Ai, ai…
Sempre é bom coletar evidências de nossas teses.
Este blog sempre afirmou que a direita brasileira possui dois flagelos: (1) a negação da política, (2) a fé cega na crença. A partir da fé cega na crença, o indivíduo começa a dizer que seu adversário socialista “errou” quando na verdade… ele acertou. O problema é que o acerto dele – mesmo que seja totalmente imoral – não é percebido. A partir daí, a conversa geralmente vira papo de maluco.
Por exemplo, quando alguém vende um bilhete premiado falso da loteria e engana sua vítima, isso não significa que o fraudador “errou no projeto de transformar o comprador num milionário”, mas acertou taticamente em sua intenção imoral de surrupiar o dinheiro de seu alvo. Quando um sujeito estupra mulher, ele não “errou no projeto de deixá-la com boas lembranças de uma sedução”, mas levou a cabo sua real intenção: praticar uma violência que traumatizaria sua vítima. Após a morte de Fidel Castro, sabemos que ele não “errou no projeto de criar uma sociedade próspera e sem classes”, mas acertou em sua intenção de criar um curral de gente para que ele pudesse se aproveitar do povo e viver como um nababo.
Sem a fé cega na crença, vemos as pessoas como elas são, ao invés de cairmos nas superfícies de discursos que normalmente nos levam à interpretação infantil dos fatos. Como diria Lênin, quem tem crença em discurso nem sequer participa de verdade da política.
Um dos fatores para compreender como podemos nos livrar da fé cega na crença é entender o que podemos chamar de segundo padrão do fraudador. É bem simples: todo fraudador possui dois modos de operação. No primeiro, ele aplica sua fraude. No segundo, após ser descoberto, ele tentará convencer o público de ter “errado”. E para que ele faz isso? É que ele compreende que as sanções morais e legais aplicadas a alguém que “errou” são muito menores do que aquelas aplicadas a quem tem dolo. Muito provavelmente por isso os socialistas tenham historicamente convencido algumas pessoas de direita a dizerem que eles “erraram” ou que “o socialismo errou”.
Mas não podemos cair no truque: não podemos ser vítimas de um fraudador, mas, quando ele é pego com a boca na botija, igualmente não podemos rotulá-lo de “enganado”. Precisamos apontar a fraude.

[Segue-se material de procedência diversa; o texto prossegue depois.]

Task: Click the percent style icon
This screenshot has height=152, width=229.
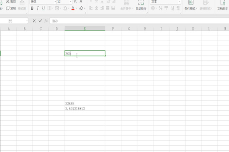Action: point(160,8)
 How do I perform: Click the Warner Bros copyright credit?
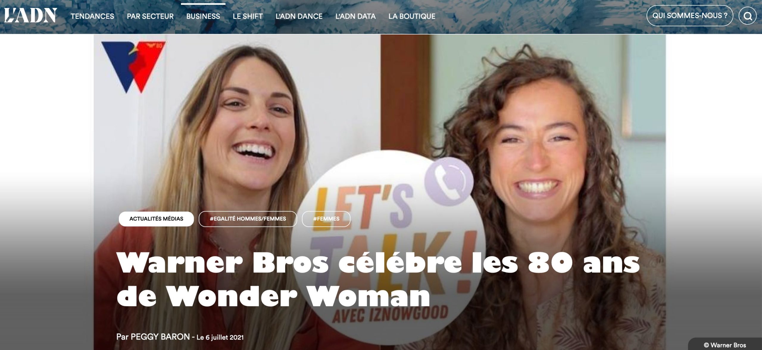pos(725,345)
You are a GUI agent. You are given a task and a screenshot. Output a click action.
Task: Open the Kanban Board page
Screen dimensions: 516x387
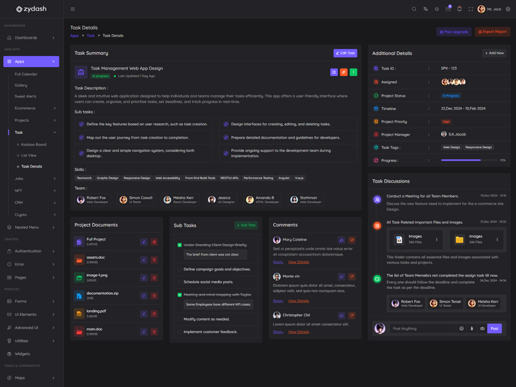(34, 144)
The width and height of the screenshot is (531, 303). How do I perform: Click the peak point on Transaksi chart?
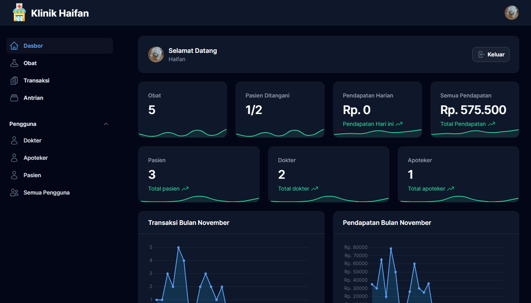[x=178, y=247]
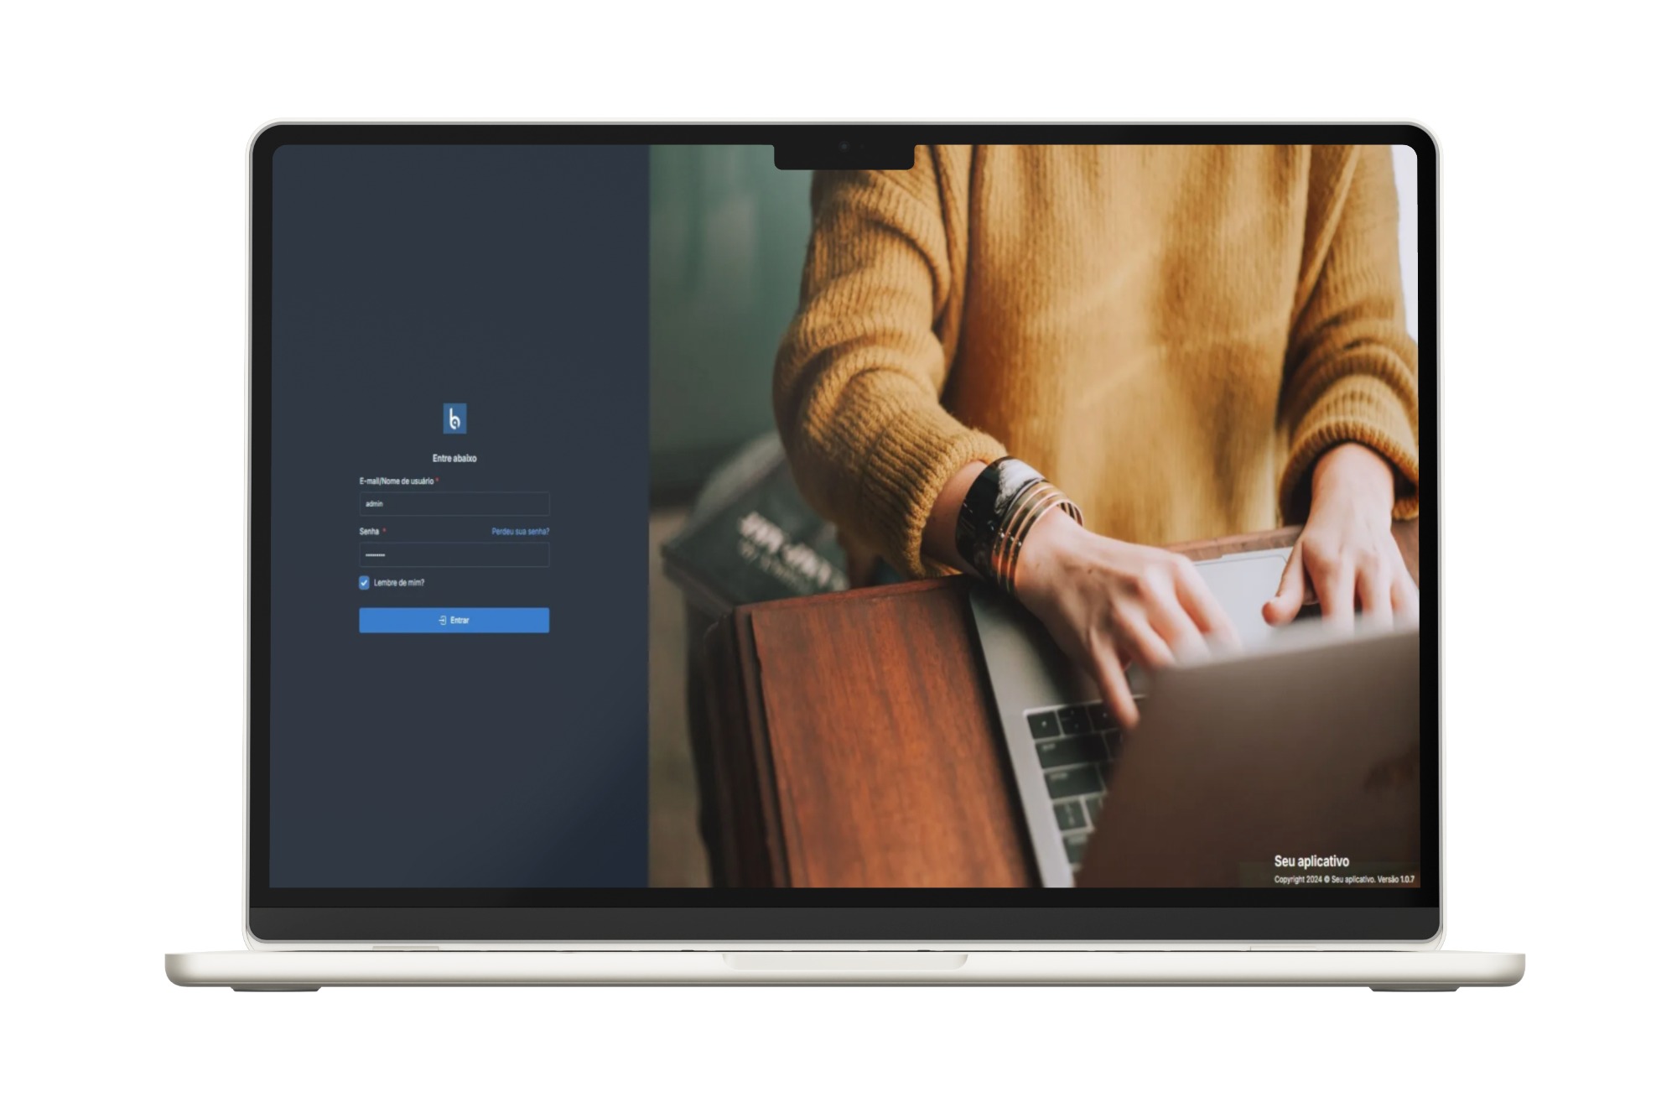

E eis que a Odebrecht estará publicando nesta sexta (2) um pedido de desculpas pelos atos de corrupção que praticou e que levaram a companhia a assinar o maior acordo de leniência já feito no mundo, no valor de R$ 6,7 bilhões. Levando em conta os juros que serão aplicados durante os 20 anos nos quais a multa foi parcelada, o desembolso vai superar R$ 8,5 bilhões.
O texto utiliza vários métodos de controle de frame, a começar pela substituição da palavra corrupção por “práticas impróprias”. Mas o frame mais importante (e desonesto) é a adoção do segundo padrão do fraudador. A nota tem o título: “Desculpe, a Odebrecht errou”.
Tem mais: “Foi um grande erro, uma violação dos nossos próprios princípios, uma agressão a valores consagrados de honestidade e ética. Não admitiremos que isso se repita”.
Claro que não foi erro. Assim como o socialismo não foi “um erro”. Acreditar que a Odebrecht “errou” é fé cega na crença, tanto quanto acreditar que “o socialismo fracassou”.
A Odebrecht sabia exatamente o que estava fazendo. Ela ganhou muita grana com a corrupção. Após ser pega e não ter mais escapatória, agora vem com a conversinha de “desculpe, erramos”, mas só poderíamos aceitar qualquer desculpa se eles não lançassem o segundo padrão do fraudador. Eles seriam honestos se dissessem algo do tipo: “Desculpe, nós aplicamos até o fim um padrão de corrupção, em alinhamento com um projeto totalitário de poder, que iria transformá-los em escravos. Vocês iriam ser condenados ao racionamento de alimentos, desemprego endêmico, destruição de sua liberdade e ao aprisionamento de divergentes. Tudo era parte do projetão. Não foi um erro. Tudo foi planejado. Se aconteceu um erro, ele foi apenas no nível tático, pois não conseguimos transformar vocês em gado dentro de um curral, como vivem os cubanos e venezuelanos. Agora pedimos desculpas, pois não faremos isso de novo, por que ficou mais difícil de fazer”.
Mas como tentaram enganar o povo com a narrativa farsesca dizendo “ah, eu errei”, eles não merecem perdão.
E que fique a lição: nunca, por hipótese alguma, chame seu oponente fraudador de “enganado” ou de alguém “que errou”. Isso é tudo que ele quer. Ele depende deste frame – quando é pego – para se sair bem.